The Historic Farnsworth Inn is steeped in history. The original part of the house was built in 1810, followed by the brick structure in 1833, and would go on to play a role in the Battle of Gettysburg. Confederate sharpshooters took position in the home’s attic during the three-day battle, one of whom is believed to have fired the bullet that accidentally hit Jennie Wade, the only civilian killed during the Battle of Gettysburg. Like many buildings in Gettysburg at the time, following the battle, the Farnsworth House served as a hospital to wounded soldiers. Today, patrons can view more than 100 bullet holes that cover the exterior wall of the structure, a reminder of what took place in this town, just over 150 years ago. Dine on Civil War era meals such as game pie, peanut soup and spoon bread that are brought to guests by servers appropriately dressed to fit the era. Enjoy a more formal dining experience in the Meade and Lee Dining Rooms inside the historic inn, or for a more casual experience, head to Sweney’s Tavern that includes indoor and outdoor seating.

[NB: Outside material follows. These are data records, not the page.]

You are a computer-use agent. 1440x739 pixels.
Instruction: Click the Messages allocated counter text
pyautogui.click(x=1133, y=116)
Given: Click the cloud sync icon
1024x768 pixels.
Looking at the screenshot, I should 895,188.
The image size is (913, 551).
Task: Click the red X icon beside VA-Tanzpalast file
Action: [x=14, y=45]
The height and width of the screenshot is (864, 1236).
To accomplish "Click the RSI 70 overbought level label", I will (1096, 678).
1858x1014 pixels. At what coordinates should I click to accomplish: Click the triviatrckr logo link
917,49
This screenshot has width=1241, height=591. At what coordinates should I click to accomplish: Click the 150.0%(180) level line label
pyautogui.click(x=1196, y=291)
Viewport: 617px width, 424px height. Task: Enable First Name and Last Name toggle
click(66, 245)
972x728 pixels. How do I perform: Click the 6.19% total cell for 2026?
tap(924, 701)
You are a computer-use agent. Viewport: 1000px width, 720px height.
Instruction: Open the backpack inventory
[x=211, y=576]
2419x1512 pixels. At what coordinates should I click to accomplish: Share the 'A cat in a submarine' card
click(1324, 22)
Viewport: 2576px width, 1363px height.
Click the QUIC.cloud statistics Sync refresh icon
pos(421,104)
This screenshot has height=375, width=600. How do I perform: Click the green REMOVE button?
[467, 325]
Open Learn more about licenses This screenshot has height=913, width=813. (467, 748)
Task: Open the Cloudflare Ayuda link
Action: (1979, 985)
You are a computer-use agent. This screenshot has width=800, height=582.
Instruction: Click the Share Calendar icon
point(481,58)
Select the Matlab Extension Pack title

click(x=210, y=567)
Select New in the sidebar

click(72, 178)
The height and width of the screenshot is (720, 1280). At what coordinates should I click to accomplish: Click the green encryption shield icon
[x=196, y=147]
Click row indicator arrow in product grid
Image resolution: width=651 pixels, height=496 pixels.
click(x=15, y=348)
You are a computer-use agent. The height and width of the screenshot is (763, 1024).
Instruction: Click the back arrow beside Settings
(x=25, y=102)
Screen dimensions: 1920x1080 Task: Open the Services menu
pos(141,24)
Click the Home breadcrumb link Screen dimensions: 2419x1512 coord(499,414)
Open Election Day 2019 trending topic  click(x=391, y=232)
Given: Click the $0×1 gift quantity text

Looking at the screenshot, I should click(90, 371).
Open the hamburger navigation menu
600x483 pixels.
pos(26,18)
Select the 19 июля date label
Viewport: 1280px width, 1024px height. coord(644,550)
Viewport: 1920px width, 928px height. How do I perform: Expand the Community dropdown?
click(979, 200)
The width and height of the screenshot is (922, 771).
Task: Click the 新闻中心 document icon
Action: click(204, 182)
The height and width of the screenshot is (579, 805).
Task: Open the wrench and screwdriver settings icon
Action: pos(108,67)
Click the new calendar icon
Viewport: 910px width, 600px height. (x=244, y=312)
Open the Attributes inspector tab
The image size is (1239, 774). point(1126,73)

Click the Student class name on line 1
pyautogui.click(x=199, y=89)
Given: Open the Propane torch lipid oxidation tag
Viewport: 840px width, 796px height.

Located at the foothills of the Appalachian Mountains, only nine miles west of Gettysburg, Hickory Bridge Farm and Restaurant offers delicious, family-style dinners with a touch of Pennsylvania Dutch. Hickory Bridge Farm’s history goes way back, to the late 1600s. The current owners acquired the property in 1977, and have operated and grown the business since then. Take one step inside the beautifully restored, 160-year-old barn-turned restaurant and you’ll feel the history around you. Antiques cover the walls of the barn and, when in season, flowers from the farm’s own garden are placed on the tables. Make a weekend out of your trip to Gettysburg’s countryside and stay at one of Hickory Bridge Farm’s suites or cottages.
The Inn at Herr Ridge was established in 1815 and operated as a tavern until 1828, when it was acquired by Frederick Herr. Herr continued to run the property as a tavern, Herr Tavern, but also as lodging for travelers and as a major stop along the Underground Railroad. Herr Tavern found itself in the midst of the first day of the Battle of Gettysburg and became the first Confederate field hospital. Today, guests can enjoy a fine dining experience in the historic structure, as well as stay overnight in the Inn, including in three rooms that served as surgical rooms during the Battle of Gettysburg.
Before the Federal Pointe Inn was a boutique hotel, the building served as a local school for the children of Gettysburg. The Meade School opened in 1897 as a high school and later operated as an elementary school. Renovations began in 2012 after owner Peter Monahan had plans to turn the school into a hotel while still keeping the charm and look of the Meade School. In the basement which used to hold the school’s cafeteria is the Federal Pointe Pub. Signs from the old school hang on the walls, as well as several original slate chalkboards, class photos, a wind-up phone, a flag in the corner and the school’s bell. Pub patrons can dine on signature pub dishes and choose from the extensive drink menu which features local craft beer, wine and spirits.